I booted Linux 293k times in 21 hours

[+] Laremere|2 years ago|reply

Here they mention that each bisect ran a large number of times to try and catch the rare failure. Reminds me of a previous experience:

We had a large integration test suite. It made calls to an external service, and took ~45 minutes to fully run. Since it needed an exclusive lock on an external account, it could only run a few tests at a time. We started getting random failures, so we were in a tough spot: bisecting didn't work because the failure wasn't consistent, and you couldn't run a single version of a test enough times to verify that a given version definitely did or didn't have the failure in any practical way. I ended up triggering a spread of runs over night, and then used Bayesian statistics to hone in on where the failure was introduced. I felt mighty proud about figuring that out.

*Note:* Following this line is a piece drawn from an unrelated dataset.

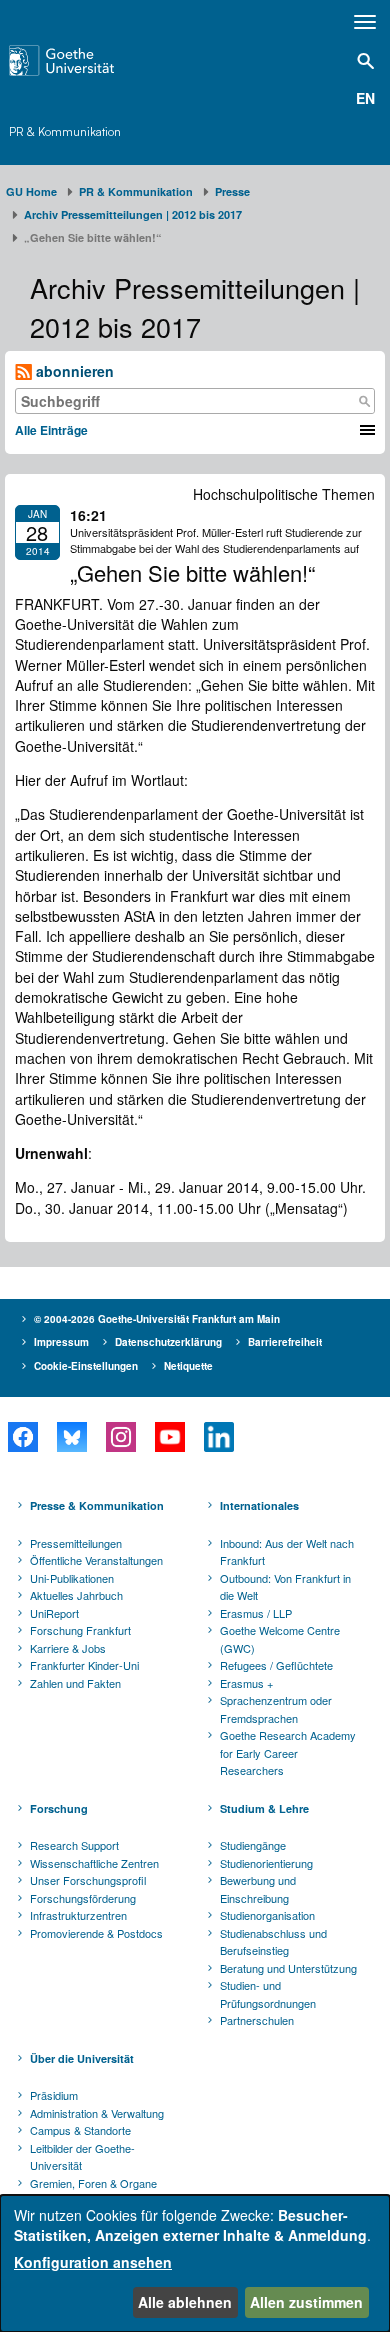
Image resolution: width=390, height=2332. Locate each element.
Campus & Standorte (80, 2130)
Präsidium (54, 2095)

Unfortunately, it turns out the tests were more likely to pass at night when the systems were under less strain, so my prior for the failure rate was off and all the math afterwards pointed to the wrong range of commits.

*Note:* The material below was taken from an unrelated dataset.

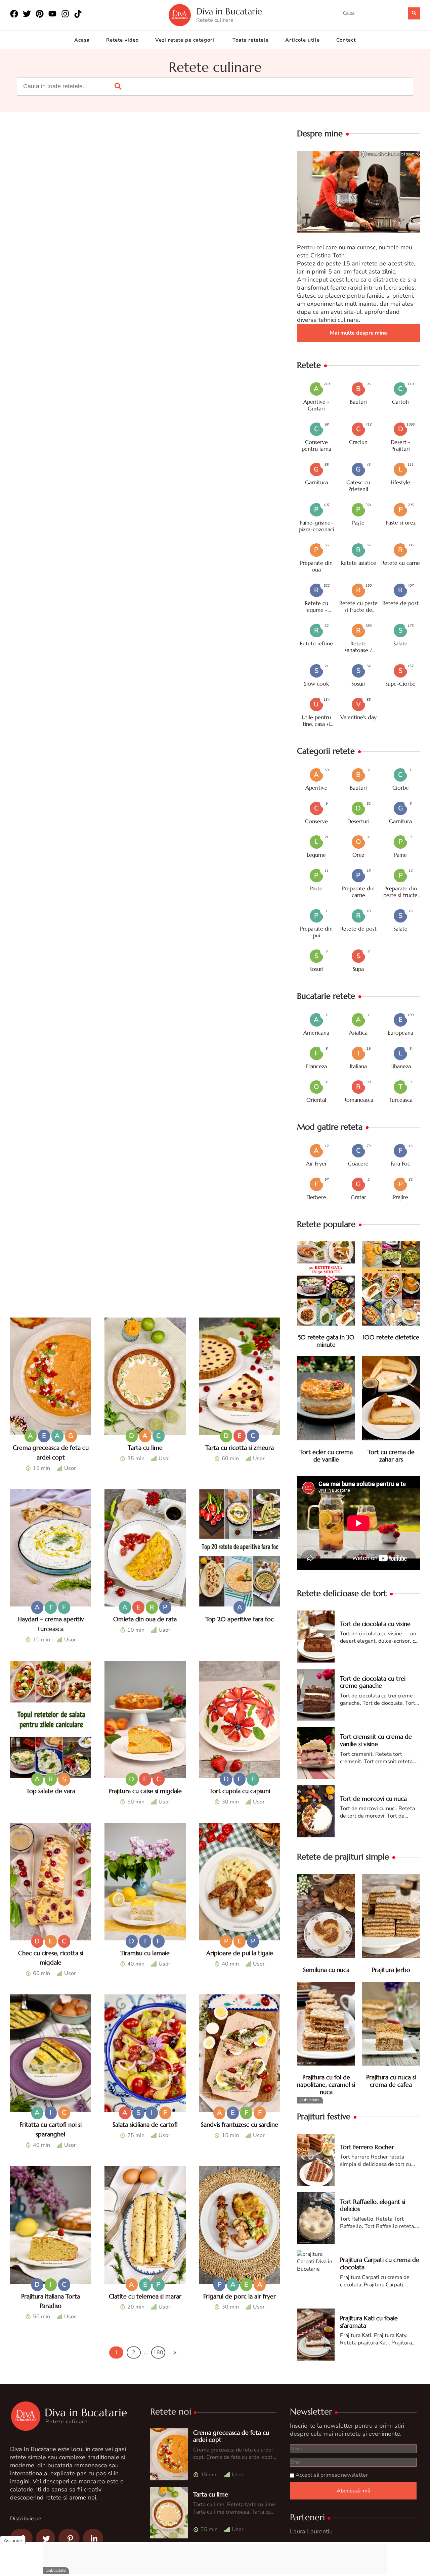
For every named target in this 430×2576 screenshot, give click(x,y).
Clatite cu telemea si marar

Ultimately, the breakage got worse and I just read through a large number of changes trying to find a likely culprit. After finally finding the change, I went to fix it only to see that the breakage had been fixed by a different team a hour or so before. It turned out to be one of our dependencies turning on a feature by slowly increasing the probability it was used. So when the feature was on it broke our tests.

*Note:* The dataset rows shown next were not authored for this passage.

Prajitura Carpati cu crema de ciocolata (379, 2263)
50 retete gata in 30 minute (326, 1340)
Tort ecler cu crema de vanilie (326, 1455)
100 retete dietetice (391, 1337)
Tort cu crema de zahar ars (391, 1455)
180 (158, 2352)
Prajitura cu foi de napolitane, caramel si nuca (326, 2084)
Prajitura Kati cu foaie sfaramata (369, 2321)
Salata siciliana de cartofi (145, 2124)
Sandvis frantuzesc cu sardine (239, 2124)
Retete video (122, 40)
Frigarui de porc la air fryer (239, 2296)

[+] ambicapter|2 years ago|reply

> Ultimately, it turned out to be one of our dependencies turning on a feature by slowly increasing the probability it was used.

Wow. I feel like this dependency should be named and shamed.

[+] yojo|2 years ago|reply

Yikes!

FWIW, I think best practice here is to hardcode all feature flags to off in the integration test suite, unless explicitly overwritten in a test. Otherwise you risk exactly these sorts of heisenbugs.

At a BigCo that’s probably going to require coordinating with an internal tools team, but worth getting it on their backlog. All tests should be as deterministic as possible, and this goes double for integration tests that can flake for reasons outside of the code.

[+] painted-now|2 years ago|reply

Man, this story sounds like you could be on my team :-) Pretty much experienced the same stuff working at BigCo!

In the end, I think the real problem is that you can't test all combinations of experiments. I don't trust "all off" or "all on" testing. In my book, you should indeed sample from the true distribution of experiments that real users see. Yes, you get flaky tests, but you also actually test what matters most, i.e. what users will - statistically - see.

[+] n49o7|2 years ago|reply

Probabilistic feature flags! Love it.

[+] ASinclair|2 years ago|reply

This is my daily life at BigCo. These bugs are the worst.

[+] tus666|2 years ago|reply

Eh this is what version pinning is for. Using edge can always lead to random breakagr, feature flags or not.

[+] rwmj|2 years ago|reply

If anyone would like to try reproducing the bug, I have a fairly solid reproducer here:

https://lore.kernel.org/lkml/[email protected]...

You will need a vmlinux or vmlinuz file from Linux 6.4 RC.

If these are the last two lines of output then congratulations you reproduced the bug:

  [    0.074993] Freeing SMP alternatives memory: 48K
  *** ERROR OR HANG ***

You could also try reverting f31dcb152a3 and rerunning the test to see if you get through 10,000 iterations.

[+] chenxiaolong|2 years ago|reply

I gave that reproducer a try and it failed after 1968 iterations.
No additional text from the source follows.